■ What is needed: When you reproduce the data, keep every word exactly as it stands and leave the pictures out.

■ Information supplied:
--*--

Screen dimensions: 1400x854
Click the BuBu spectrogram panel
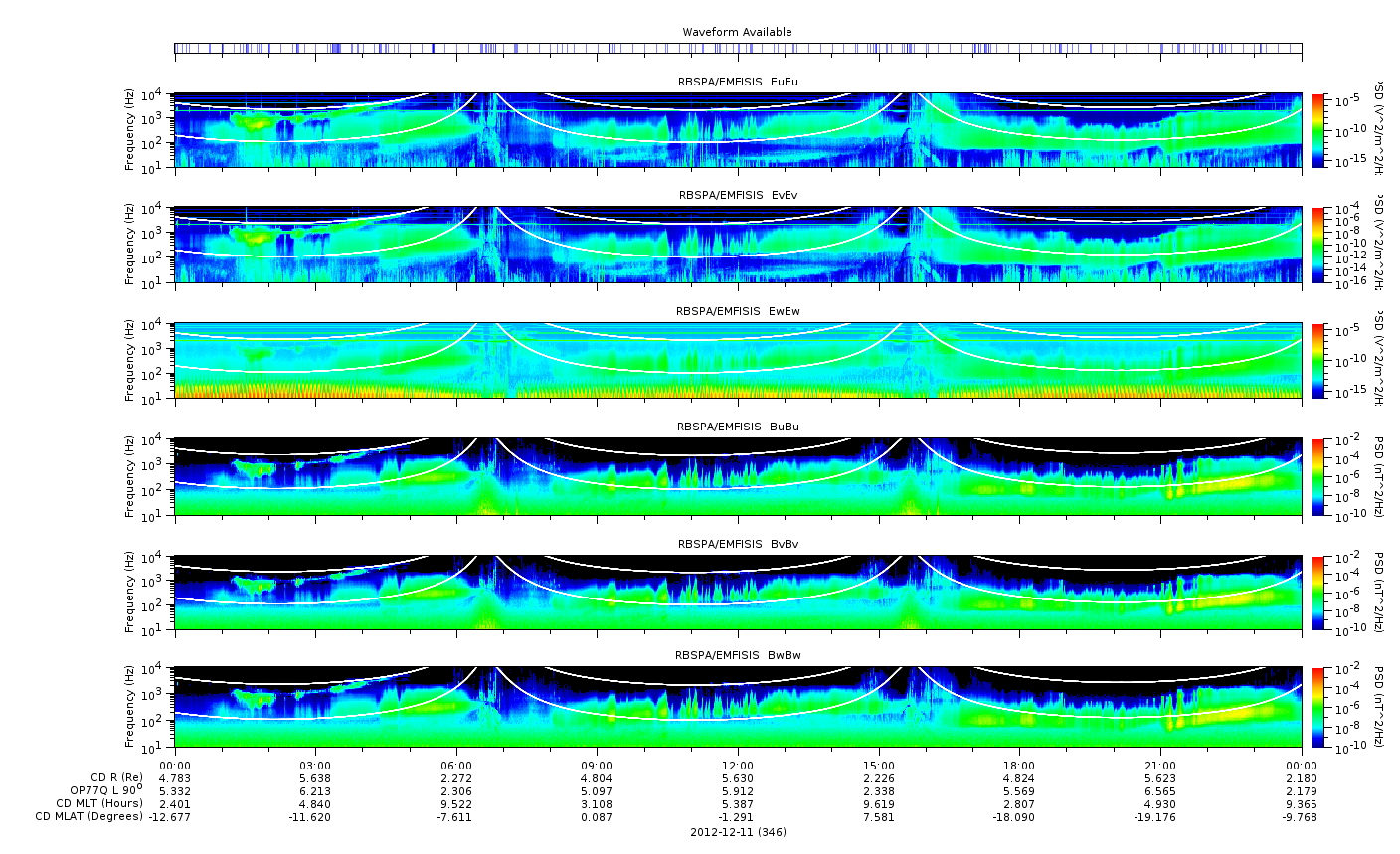point(738,477)
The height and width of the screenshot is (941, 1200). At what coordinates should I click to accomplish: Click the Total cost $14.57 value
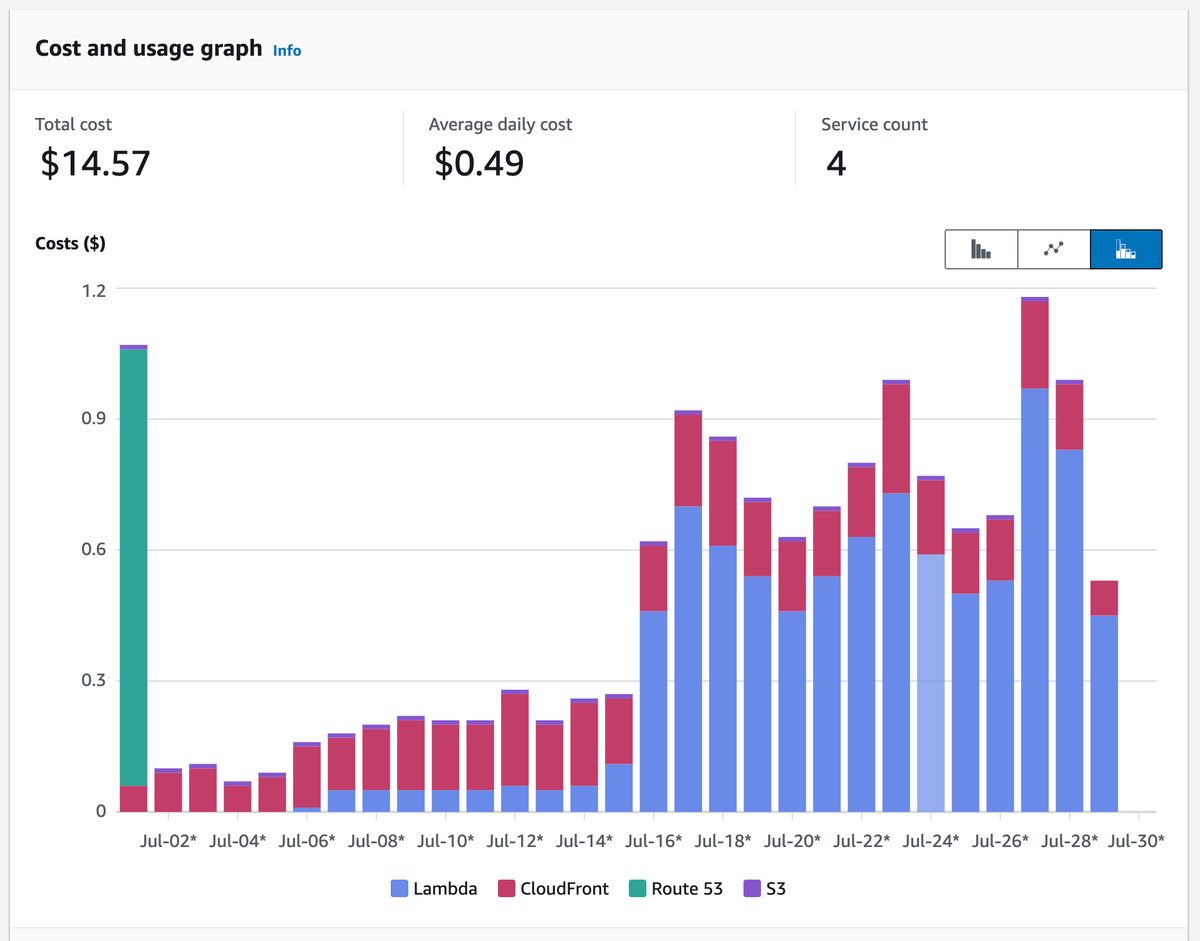pos(95,162)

--*--

■ Answer for this exercise:
Screen dimensions: 1400x854
Click the BuBu spectrogram panel
point(738,477)
The height and width of the screenshot is (941, 1200). At what coordinates should I click to accomplish: Click the Total cost $14.57 value
pos(95,162)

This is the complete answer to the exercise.